We made progress on our construction process this week! Here are a few photos…
And I just want to take a minute and share this beautiful sunset with you. I can’t wait to see this every night!
Every now and then I get in a slump with my blogs and feel like I just don’t have enough information to make it worthwhile. I have been leaning towards one of those slumps lately, and God encouraged me through several different people this week. I received three separate emails and got to see some die hard Malachi fans this morning during church as they drove through on their way to Florida!
One of the emails this week was the reminder that I needed that we need to continue to expect Malachi to be healed completely. To be honest, complete and total healing hasn’t been on the top of my prayer list for him lately. I have been praying for the small things…head control, the ability to speak, the strength to hold his head up. I needed to be reminded that God can do great and mighty things to Malachi’s body and mind.
It is so easy to get discouraged in this walk. I spend the majority of my day trying to anticipate and care for Malachi, so every day I am face to face with his many needs…most of which aren’t getting any better and in fact are getting worse. It is so hard to watch your child suffer but have to be strong and help him figure out a way through it. Miracles sometimes seem so impossible when you are faced with reality day after day.

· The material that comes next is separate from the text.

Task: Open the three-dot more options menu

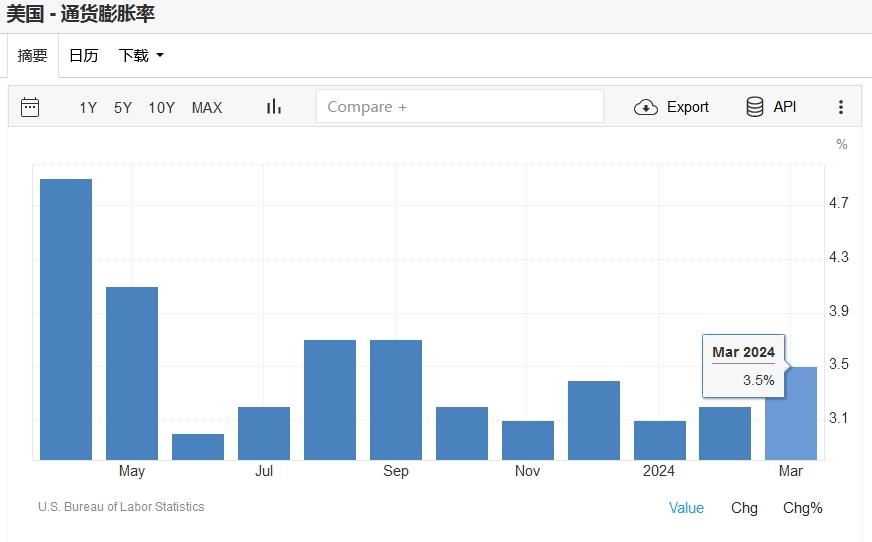Action: pyautogui.click(x=841, y=107)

But God can do more than we could ever ask or imagine. I have to be reminded of that from time to time..
I have had a lot of emotions this week. This morning I got sick to my stomach as Facebook reminded me that four years ago Malachi was taken to Vanderbilt by ambulance from the NICU in Chattanooga. I couldn’t ride with him and had to watch them take my fragile baby boy three hours away. That was the day that his femur got broken as well and I can’t get that phone call out of my mind.

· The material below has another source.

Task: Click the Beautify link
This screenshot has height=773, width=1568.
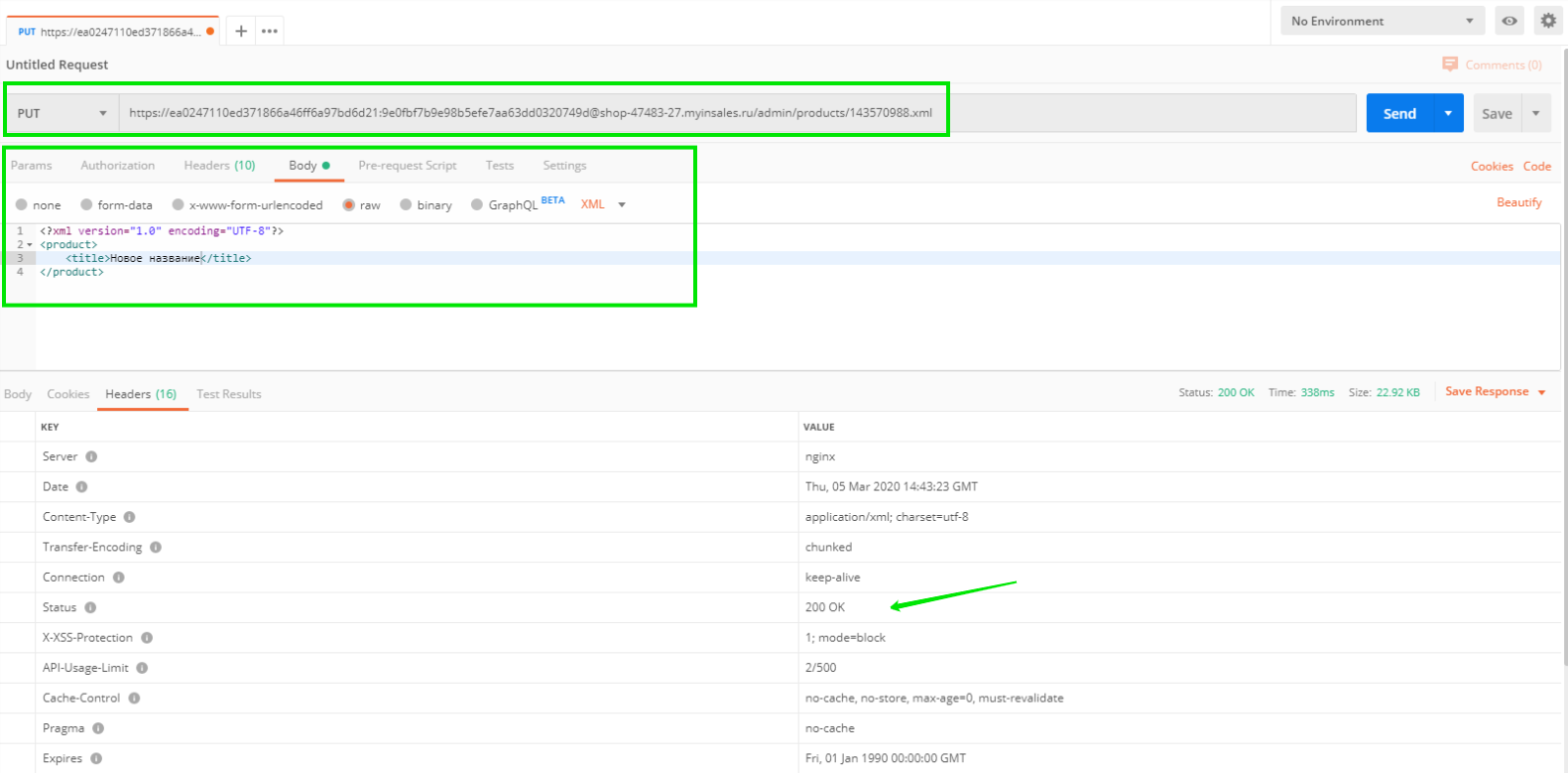Action: (x=1518, y=202)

Today was also the date that Malachi went in for a routine eye test in 2014 and had a massive 25 minute seizure. I get sick to my stomach just thinking about that day, and the visual image I have of that doctor nervously walking towards me in the waiting room is one that I can never forget.
There are so many scenes, smells, sounds, and memories that are etched into my mind. It is amazing how quickly these emotions can get triggered by something small.

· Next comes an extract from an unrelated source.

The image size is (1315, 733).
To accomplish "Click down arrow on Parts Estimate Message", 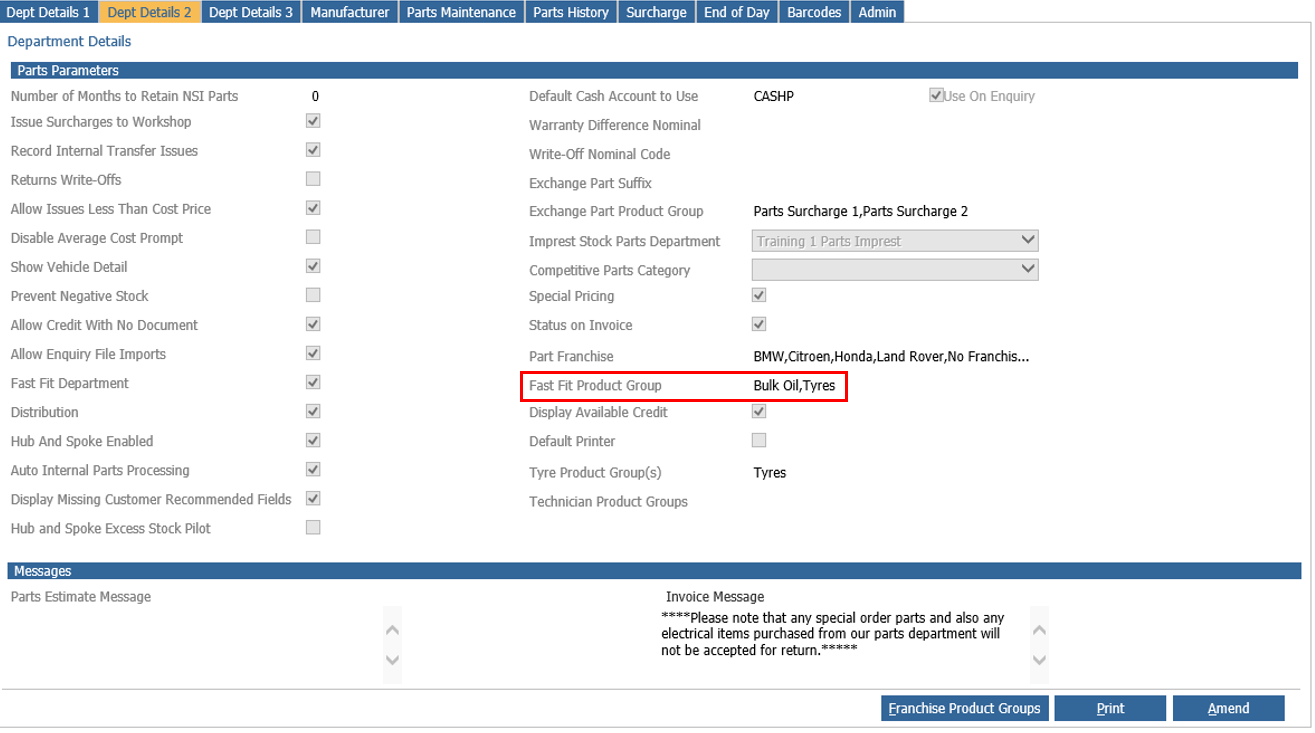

And finally, I bawled my eyes out watching this short video clip about moms with sick children. While I can’t relate to each of the mothers in this video there are so many scenes that resonated with me.
It is hard to explain, but writing these blogs each week allows me to package all of the chaos from the last seven days into a file folder and tuck it away. It allows me to start each week brand new and focus on the accomplishments the next seven days may bring. It allows me to cope.
And it has also given me a support system like no other. It brings tears to my eyes when I think about how many of you take time to mention Malachi by name in your prayers. It takes a village, and I am so thankful that you have chosen to be a part of ours.
God bless,
Jake, Leah, and Malachi
I pray you continue to have strength and time to write the blogs and would occasionally love to hear Jake’s thoughts as well on the blog. This one made me appreciate my mom. . . 41 with a new born with a rare genetic defect, a newborn who caught pneumonia at the drop of a hat, struggled to breath, constantly congested and infected, all while the mom is struggling with alcohol addiction herself and basically alone in her trials. I am so thankful my mom found the strength to keep me alive and helped me thrive. Thank you for sharing. God bless you, Jake and Malachi.